On the one hand they had the club's reigning player of the year and extremely popular clubman Richard Swain seeking a significant upgrade on his next contract; on the other they had a 19-year-old with two NRL games at halfback to his name called Cameron Smith.

Spotted by now Panthers coach Anthony Griffin at a state carnival in Rockhampton where he missed selection in the Queensland under-17s team, Smith signed on with the Storm for $5,000 and spent two seasons learning his craft as a hooker for feeder club Norths Devils in Brisbane but was ready for the next step.

The club had originally hoped to re-sign both Swain and Smith as a way of succession planning but as the negotiations with both parties dragged on it became increasingly clear that was not going to be possible.

Swain and his management wanted a price hike which the club agreed he was worth but was not in a position to pay; Smith simply wanted to play first grade.

For the fifth time in his 15-year career Smith will lead the Melbourne Storm into a Telstra Premiership Grand Final on Sunday but he came perilously close to spending a life in lime green as a Canberra Raider.

"Richard wanted to stay with us but it got to the stage where the money was a big ask so we were really getting pressure from Smithy's manager because at the time Canberra were showing a lot of interest in him," Storm's then executive director John Ribot told NRL.com.

"We had to make a decision.
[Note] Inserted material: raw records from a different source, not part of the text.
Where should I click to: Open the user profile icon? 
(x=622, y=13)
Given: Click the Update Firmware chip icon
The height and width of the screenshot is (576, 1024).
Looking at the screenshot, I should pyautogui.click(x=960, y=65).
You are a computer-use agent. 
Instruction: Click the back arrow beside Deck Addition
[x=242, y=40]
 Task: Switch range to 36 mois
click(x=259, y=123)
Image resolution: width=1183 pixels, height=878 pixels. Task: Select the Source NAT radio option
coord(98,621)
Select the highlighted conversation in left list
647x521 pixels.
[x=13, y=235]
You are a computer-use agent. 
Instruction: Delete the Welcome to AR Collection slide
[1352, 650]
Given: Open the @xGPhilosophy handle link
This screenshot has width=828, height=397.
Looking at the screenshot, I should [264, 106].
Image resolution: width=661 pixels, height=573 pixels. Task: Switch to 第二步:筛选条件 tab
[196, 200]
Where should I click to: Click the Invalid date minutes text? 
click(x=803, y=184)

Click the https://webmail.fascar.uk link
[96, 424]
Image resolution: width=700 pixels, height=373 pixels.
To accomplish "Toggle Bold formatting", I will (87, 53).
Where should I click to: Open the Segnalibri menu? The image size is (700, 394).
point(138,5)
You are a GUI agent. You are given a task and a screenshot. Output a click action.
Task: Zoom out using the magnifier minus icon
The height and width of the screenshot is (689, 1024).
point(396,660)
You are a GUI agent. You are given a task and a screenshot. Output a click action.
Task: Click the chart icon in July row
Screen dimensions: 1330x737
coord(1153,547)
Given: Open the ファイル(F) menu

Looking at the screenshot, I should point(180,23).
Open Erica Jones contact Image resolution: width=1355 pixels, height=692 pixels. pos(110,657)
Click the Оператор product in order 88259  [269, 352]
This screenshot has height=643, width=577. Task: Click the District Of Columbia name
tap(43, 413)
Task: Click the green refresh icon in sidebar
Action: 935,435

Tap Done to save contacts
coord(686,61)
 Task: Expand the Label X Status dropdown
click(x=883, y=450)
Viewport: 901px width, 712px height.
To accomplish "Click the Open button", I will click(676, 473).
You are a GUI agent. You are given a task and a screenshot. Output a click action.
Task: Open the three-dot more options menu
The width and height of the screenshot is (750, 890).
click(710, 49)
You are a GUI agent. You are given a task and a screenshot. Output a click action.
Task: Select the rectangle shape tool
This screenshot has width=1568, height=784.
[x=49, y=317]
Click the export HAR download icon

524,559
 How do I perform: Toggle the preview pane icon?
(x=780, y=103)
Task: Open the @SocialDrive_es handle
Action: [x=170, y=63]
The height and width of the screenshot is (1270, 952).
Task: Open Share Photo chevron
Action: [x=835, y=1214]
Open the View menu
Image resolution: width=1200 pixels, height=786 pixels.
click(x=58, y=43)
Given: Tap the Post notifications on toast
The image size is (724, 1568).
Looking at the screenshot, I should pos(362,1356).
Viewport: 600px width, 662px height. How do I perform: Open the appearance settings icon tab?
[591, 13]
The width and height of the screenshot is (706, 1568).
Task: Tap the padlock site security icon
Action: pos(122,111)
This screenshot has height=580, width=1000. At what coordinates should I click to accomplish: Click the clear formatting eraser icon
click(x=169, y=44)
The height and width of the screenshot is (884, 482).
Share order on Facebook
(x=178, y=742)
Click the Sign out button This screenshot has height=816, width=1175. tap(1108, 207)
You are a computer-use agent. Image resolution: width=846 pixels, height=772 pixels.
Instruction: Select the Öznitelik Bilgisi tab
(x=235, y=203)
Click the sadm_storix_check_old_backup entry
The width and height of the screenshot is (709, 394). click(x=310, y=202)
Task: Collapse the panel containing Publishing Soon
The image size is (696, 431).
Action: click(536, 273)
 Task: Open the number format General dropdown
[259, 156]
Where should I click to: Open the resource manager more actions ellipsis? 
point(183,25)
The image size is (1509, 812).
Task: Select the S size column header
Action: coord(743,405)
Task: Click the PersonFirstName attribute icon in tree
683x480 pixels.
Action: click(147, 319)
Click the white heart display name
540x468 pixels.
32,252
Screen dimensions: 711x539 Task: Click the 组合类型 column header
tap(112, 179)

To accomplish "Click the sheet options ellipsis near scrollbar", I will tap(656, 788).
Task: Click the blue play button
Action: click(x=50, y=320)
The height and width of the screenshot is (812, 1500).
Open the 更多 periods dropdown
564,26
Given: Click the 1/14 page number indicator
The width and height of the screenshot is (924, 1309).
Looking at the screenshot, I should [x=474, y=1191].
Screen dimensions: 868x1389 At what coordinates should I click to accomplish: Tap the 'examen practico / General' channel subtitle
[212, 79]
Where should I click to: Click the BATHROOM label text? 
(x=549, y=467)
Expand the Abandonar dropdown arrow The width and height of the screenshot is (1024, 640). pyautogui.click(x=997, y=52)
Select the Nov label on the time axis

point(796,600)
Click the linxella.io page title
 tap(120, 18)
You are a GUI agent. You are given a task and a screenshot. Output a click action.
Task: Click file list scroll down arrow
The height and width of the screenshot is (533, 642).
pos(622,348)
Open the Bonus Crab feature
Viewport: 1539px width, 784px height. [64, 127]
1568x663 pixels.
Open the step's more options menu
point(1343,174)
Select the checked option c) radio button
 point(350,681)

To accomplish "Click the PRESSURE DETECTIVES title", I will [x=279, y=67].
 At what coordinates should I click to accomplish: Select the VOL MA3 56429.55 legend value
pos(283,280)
It was a meeting of the minds at the club with all our recruitment people to say, 'This is where we are now, where do we want to be in three years' time?'

"One thing that came back was that Cam was going to be something special. All the recruitment guys said that we were going to be better placed there but you have the emotion of Richard Swain being one of our favourite sons.

"I remember we played the preliminary final against Parramatta [in 1999] and we were down at half-time. He came back and copped a heavy knock and was concussed but scored a try and afterwards didn't realise he'd even scored the try.

"That try basically gave us the win that got the club to play in the grand final and, like Smithy, Richard was a guy everyone wanted to play with.

"And then Cam came along and you make that decision and it was proved right, and even Richard would admit that now."

 


Mark Murray was the man who handed Smith his NRL debut in Round 5, 2002, using the "best talent" left in the club to serve as a stopgap in the halves when Matt Orford was struggling with a quad tear and back-up Marty Turner was hospitalised after a car accident.

"It was probably a little bit premature for him at the time and a little unfair to play him out of position but that was the faith we had in him," Murray said.

"We were fairly confident of Cameron's potential. No one could predict that he would have the stellar career that he's had but we did believe he was an NRL player and a possible representative player in the making.

"Cameron's agent said he wasn't going to stay if Richard signed so it was a very tough call at the time because Richard was not only a terrific player but a great bloke with it.

"In the end we were forced to make a judgement call which wasn't that popular at the time on Cameron and unfortunately let Richard go."

Of course, Smith was just one of a triumvirate of judicious signings at that time with Billy Slater and Cooper Cronk also carrying out their apprenticeships at Norths before going on to forge incredible careers in Melbourne.

Combined, the trio have now played more than 900 games for the Storm and forever changed the influence rugby league has in the Victorian capital.

"It would be safe to say I don't think we would have won the premierships the way we've won them and been so competitive," Ribot said if they had made a different decision 14 years ago.

"To have those pillars there in those positions of the spine to come through – Billy and Cam born on the same day – it's crazy stuff.

"The biggest thing with Cam was that he had time. If I use an extreme case like Donald Bradman, he just had more time to do everything.

"All the great players can buy time and at a very young age he was just so mature.

"He's just old school. He understands. He's like, wind the clock back.

"He can read a game, he can make a game go fast, he can make a game go slow, he just orchestrates the game and more often than not orchestrates the outcome."

As for Murray, he said not even handing Smith the No.18 jersey that just so happened to represent his age when he made his NRL debut elicited even an inkling of nervous energy.

"Have you ever seen Cam Smith nervous? I haven't either," said Murray.

"Regardless of what was happening in the game and what the defence was doing and what pressure they were trying to apply [Smith and Cronk] never actually panicked or felt that pressure.

"They had calmness and composure about their footy from when they were kids and that's a good quality to have.

"From the first day I saw him play he's never had a bad game. He's had good games and better games, but he's never had a bad game and that's the sort of guy he is."